Copy out all of the following material verbatim, keeping every line, number, and punctuation mark unchanged.
* START *
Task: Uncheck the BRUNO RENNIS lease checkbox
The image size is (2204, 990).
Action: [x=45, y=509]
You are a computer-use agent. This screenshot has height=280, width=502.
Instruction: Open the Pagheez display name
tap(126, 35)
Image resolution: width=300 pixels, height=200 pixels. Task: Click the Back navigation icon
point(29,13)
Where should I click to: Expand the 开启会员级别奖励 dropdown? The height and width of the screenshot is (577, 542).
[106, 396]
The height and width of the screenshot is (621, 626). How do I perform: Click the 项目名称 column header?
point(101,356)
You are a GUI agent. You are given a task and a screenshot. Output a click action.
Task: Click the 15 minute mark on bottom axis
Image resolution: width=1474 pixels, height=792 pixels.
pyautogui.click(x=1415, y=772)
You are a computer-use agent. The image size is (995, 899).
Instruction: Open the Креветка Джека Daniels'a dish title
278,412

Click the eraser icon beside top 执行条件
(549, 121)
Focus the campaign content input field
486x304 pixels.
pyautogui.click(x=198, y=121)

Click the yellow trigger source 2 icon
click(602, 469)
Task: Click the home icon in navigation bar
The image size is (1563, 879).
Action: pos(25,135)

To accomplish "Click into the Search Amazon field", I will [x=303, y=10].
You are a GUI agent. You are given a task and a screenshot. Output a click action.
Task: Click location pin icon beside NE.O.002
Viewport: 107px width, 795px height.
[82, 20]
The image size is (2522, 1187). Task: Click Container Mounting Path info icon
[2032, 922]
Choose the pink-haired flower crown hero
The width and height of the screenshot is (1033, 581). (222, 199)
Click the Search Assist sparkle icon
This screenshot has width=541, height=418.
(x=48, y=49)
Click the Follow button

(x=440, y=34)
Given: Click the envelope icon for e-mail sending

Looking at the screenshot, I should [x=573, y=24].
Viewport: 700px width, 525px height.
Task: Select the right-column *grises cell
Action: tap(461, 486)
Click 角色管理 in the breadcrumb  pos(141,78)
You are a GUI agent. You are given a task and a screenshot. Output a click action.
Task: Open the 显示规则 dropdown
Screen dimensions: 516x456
* END *
• _Solution_:
Task: Uncheck the BRUNO RENNIS lease checkbox
The image size is (2204, 990).
Action: [x=45, y=509]
You are a computer-use agent. This screenshot has height=280, width=502.
Instruction: Open the Pagheez display name
tap(126, 35)
Image resolution: width=300 pixels, height=200 pixels. Task: Click the Back navigation icon
point(29,13)
Where should I click to: Expand the 开启会员级别奖励 dropdown? The height and width of the screenshot is (577, 542).
[106, 396]
The height and width of the screenshot is (621, 626). How do I perform: Click the 项目名称 column header?
point(101,356)
You are a GUI agent. You are given a task and a screenshot. Output a click action.
Task: Click the 15 minute mark on bottom axis
Image resolution: width=1474 pixels, height=792 pixels.
pyautogui.click(x=1415, y=772)
You are a computer-use agent. The image size is (995, 899).
Instruction: Open the Креветка Джека Daniels'a dish title
278,412

Click the eraser icon beside top 执行条件
(549, 121)
Focus the campaign content input field
486x304 pixels.
pyautogui.click(x=198, y=121)

Click the yellow trigger source 2 icon
click(602, 469)
Task: Click the home icon in navigation bar
The image size is (1563, 879).
Action: pos(25,135)

To accomplish "Click into the Search Amazon field", I will [x=303, y=10].
You are a GUI agent. You are given a task and a screenshot. Output a click action.
Task: Click location pin icon beside NE.O.002
Viewport: 107px width, 795px height.
[82, 20]
The image size is (2522, 1187). Task: Click Container Mounting Path info icon
[2032, 922]
Choose the pink-haired flower crown hero
The width and height of the screenshot is (1033, 581). (222, 199)
Click the Search Assist sparkle icon
This screenshot has width=541, height=418.
(x=48, y=49)
Click the Follow button

(x=440, y=34)
Given: Click the envelope icon for e-mail sending

Looking at the screenshot, I should [x=573, y=24].
Viewport: 700px width, 525px height.
Task: Select the right-column *grises cell
Action: tap(461, 486)
Click 角色管理 in the breadcrumb  pos(141,78)
You are a GUI agent. You are given a task and a screenshot. Output a click action.
Task: Open the 显示规则 dropdown
Screen dimensions: 516x456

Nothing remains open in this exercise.